Fix Version: Tyk 5.11.0

⚠️ Warning: Expected release branches not found in repository

Required:

• master - No matching release branches found. Fix will be included in future releases.

---

📋 Workflow

1. Merge this PR to master first

[github-actions]

API Changes

--- prev.txt	2025-11-07 15:07:50.598875916 +0000
+++ current.txt	2025-11-07 15:07:40.626795263 +0000
@@ -128,6 +128,8 @@
 	ErrUpstreamOAuthAuthorizationTypeRequired = errors.New("upstream OAuth authorization type is required")
 	// ErrInvalidUpstreamOAuthAuthorizationType is the error to return when configured OAuth authorization type is invalid.
 	ErrInvalidUpstreamOAuthAuthorizationType = errors.New("invalid OAuth authorization type")
+	// ErrAllLoadBalancingTargetsZeroWeight is the error to return when all load balancing targets have weight 0.
+	ErrAllLoadBalancingTargetsZeroWeight = errors.New("all load balancing targets have weight 0, at least one target must have weight > 0")
 )
 var DefaultValidationRuleSet = ValidationRuleSet{
 	&RuleUniqueDataSourceNames{},
@@ -135,6 +137,7 @@
 	&RuleValidateIPList{},
 	&RuleValidateEnforceTimeout{},
 	&RuleUpstreamAuth{},
+	&RuleLoadBalancingTargets{},
 }
 var ErrAllAuthSourcesDisabled = "all auth sources are disabled for %s, at least one of header/cookie/query must be enabled"
 var ErrDuplicateDataSourceName = errors.New("duplicate data source names are not allowed")
@@ -1242,6 +1245,14 @@
 
 func (r *RuleAtLeastEnableOneAuthSource) Validate(apiDef *APIDefinition, validationResult *ValidationResult)
 
+type RuleLoadBalancingTargets struct{}
+    RuleLoadBalancingTargets implements validations for load balancing target
+    configurations.
+
+func (r *RuleLoadBalancingTargets) Validate(apiDef *APIDefinition, validationResult *ValidationResult)
+    Validate validates that when load balancing is enabled, at least one target
+    has weight > 0.
+
 type RuleUniqueDataSourceNames struct{}
 
 func (r *RuleUniqueDataSourceNames) Validate(apiDef *APIDefinition, validationResult *ValidationResult)

[probelabs]

🔍 Code Analysis Results

This PR introduces a validation rule to prevent creating or updating an API with load balancing enabled where all upstream targets have a weight of 0. This configuration previously led to a runtime panic (index out of range) when the API received traffic.
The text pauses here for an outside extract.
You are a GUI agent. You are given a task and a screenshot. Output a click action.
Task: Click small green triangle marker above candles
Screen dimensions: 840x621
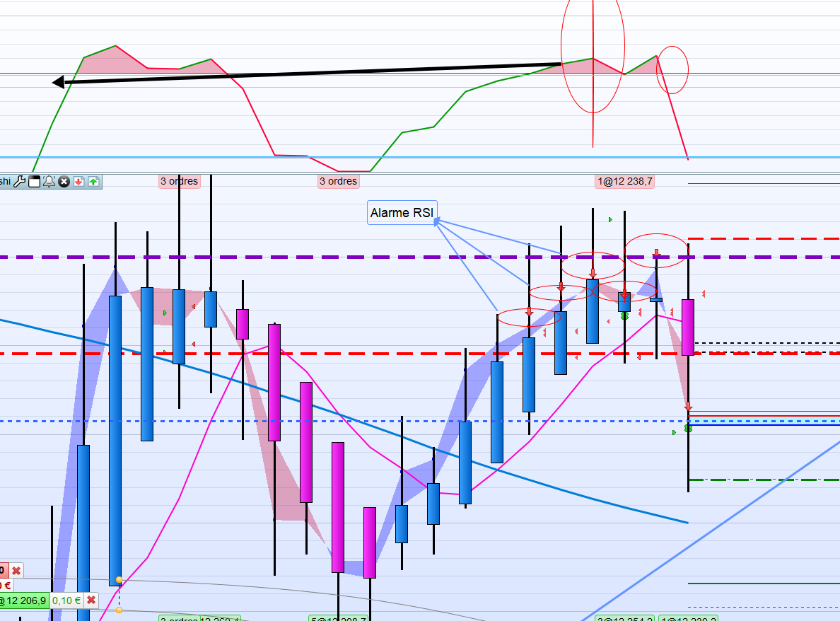pyautogui.click(x=610, y=220)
The new RuleLoadBalancingTargets validation rule catches this invalid setup during the API definition's submission, returning a clear HTTP 400 error. This shifts the failure from runtime to configuration time, improving system stability and providing immediate feedback to developers.

Files Changed Analysis

• apidef/validator.go: Introduces the new validation logic (RuleLoadBalancingTargets) and a corresponding error (ErrAllLoadBalancingTargetsZeroWeight). The new rule is added to the DefaultValidationRuleSet, ensuring it is applied automatically during API validation.
• apidef/validator_test.go: Adds unit tests for the new validation rule. The tests cover cases where load balancing is disabled, enabled with valid targets, and enabled with all-zero-weight targets.
• gateway/api_test.go: Adds integration tests to confirm that the gateway's admin API endpoints for both Classic (/tyk/apis) and OAS (/tyk/apis/oas) definitions correctly reject the invalid configuration with a StatusBadRequest.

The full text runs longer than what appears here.